Exercise inputs —
>> BEGIN

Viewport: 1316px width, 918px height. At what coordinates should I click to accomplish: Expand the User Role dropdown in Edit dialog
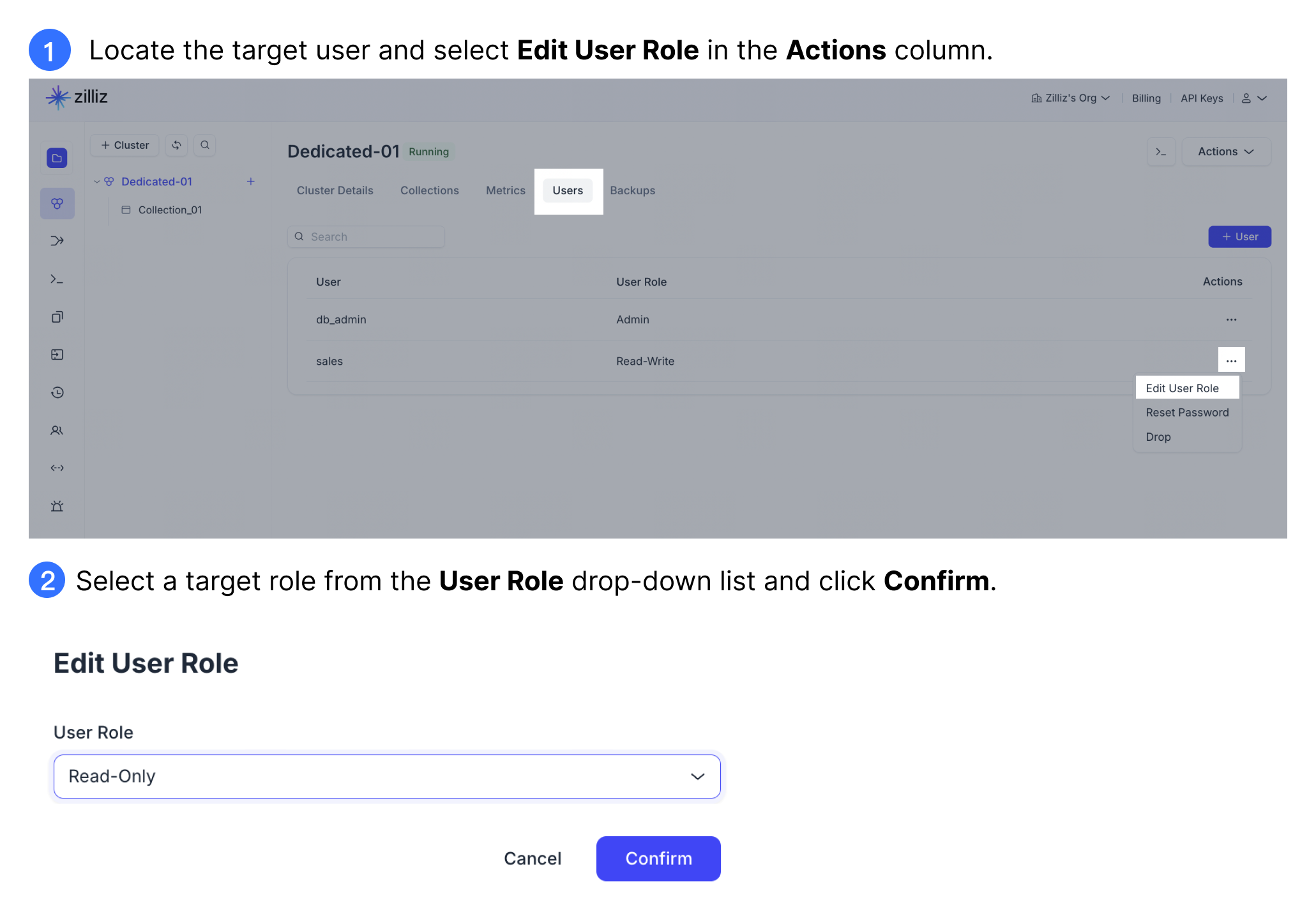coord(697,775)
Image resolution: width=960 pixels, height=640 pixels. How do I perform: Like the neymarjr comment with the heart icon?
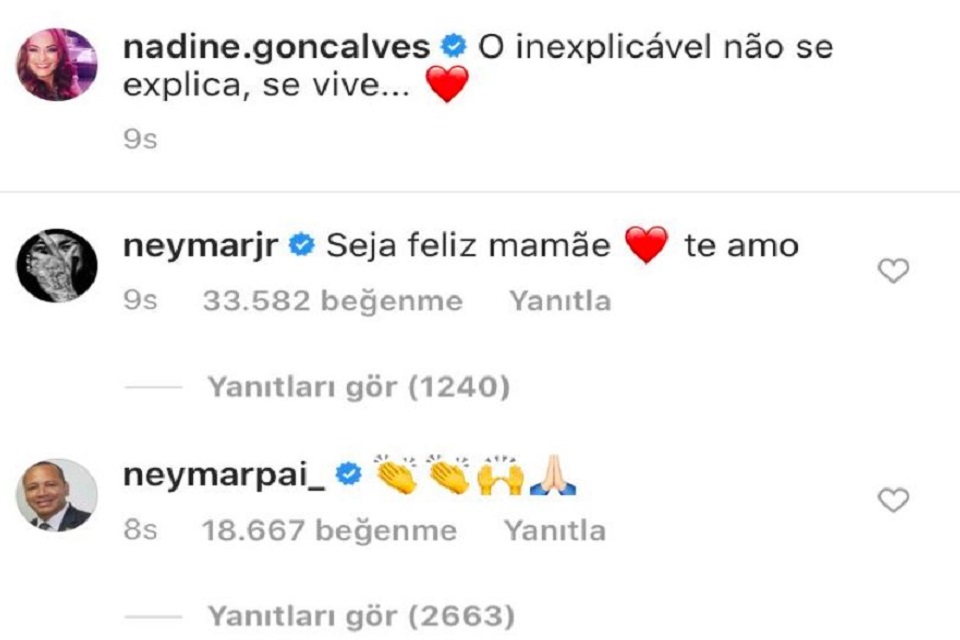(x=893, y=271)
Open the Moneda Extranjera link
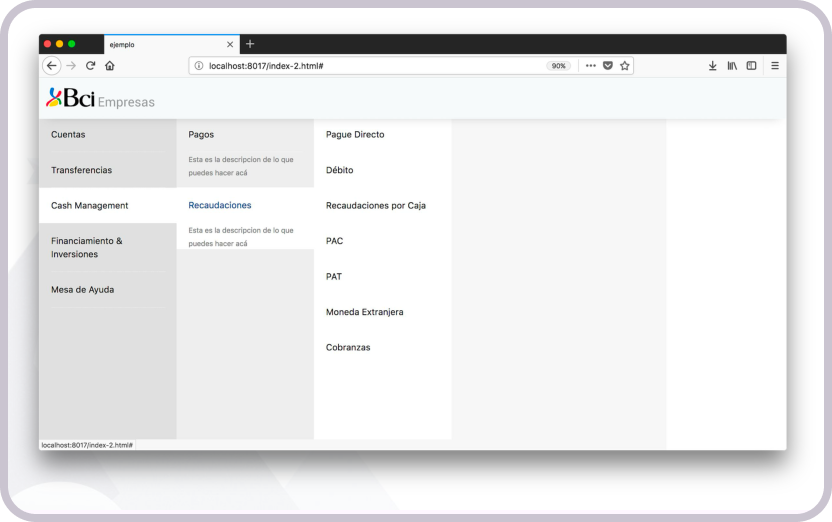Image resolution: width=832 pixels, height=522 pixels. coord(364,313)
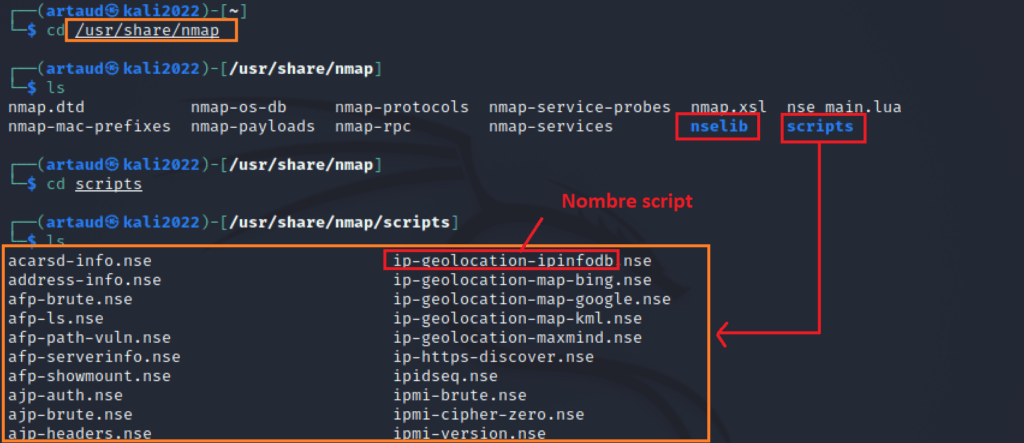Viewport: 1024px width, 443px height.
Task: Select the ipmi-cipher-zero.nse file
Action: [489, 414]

>> END
>> BEGIN

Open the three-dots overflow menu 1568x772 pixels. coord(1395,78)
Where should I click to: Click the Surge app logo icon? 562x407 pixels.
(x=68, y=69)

>> END
>> BEGIN

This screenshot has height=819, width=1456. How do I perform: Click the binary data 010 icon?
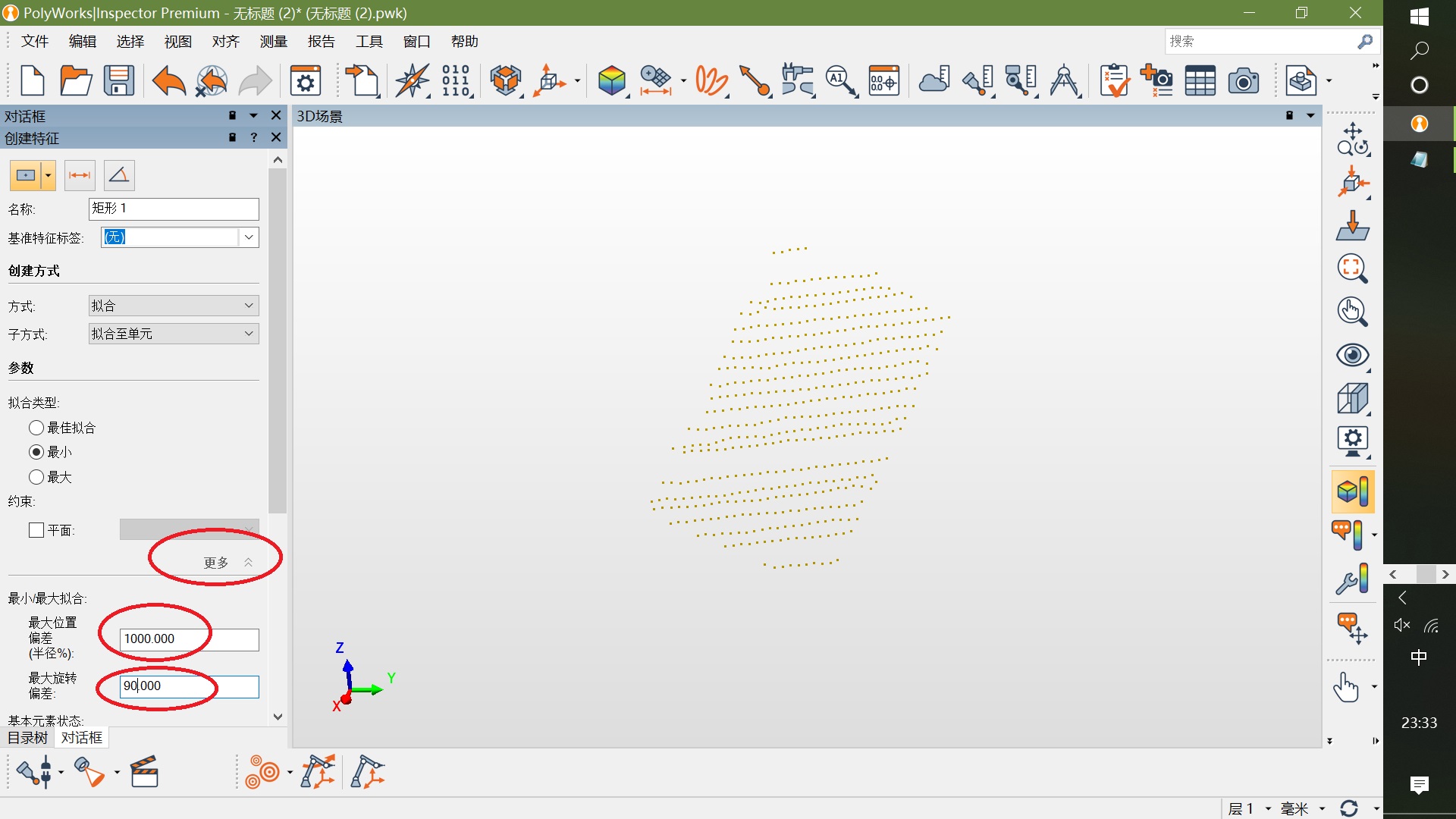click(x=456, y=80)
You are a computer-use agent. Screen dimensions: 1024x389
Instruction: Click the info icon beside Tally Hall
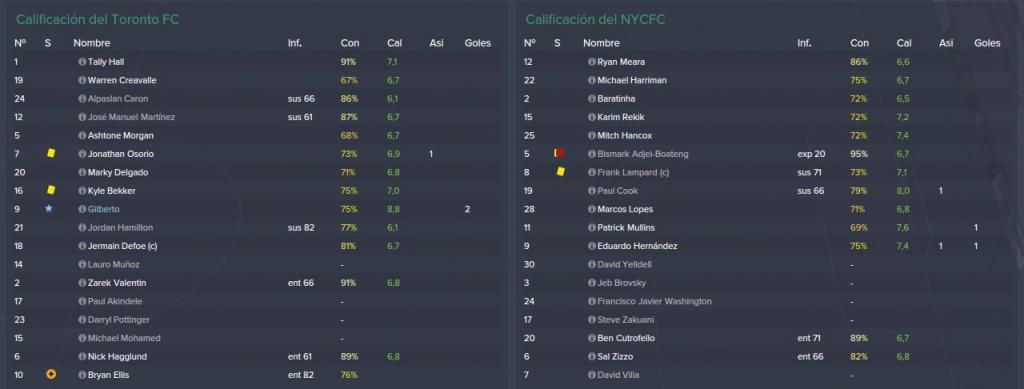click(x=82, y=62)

>> END

What to produce —
Copy the entries again, starting at the line containing "Where should I" and ending with the line containing "(x=68, y=69)". Add 89 to each coordinate in the answers and leave everything else as it is.

Final result —
Where should I click to: Click the Surge app logo icon? 562x407 pixels.
(x=157, y=158)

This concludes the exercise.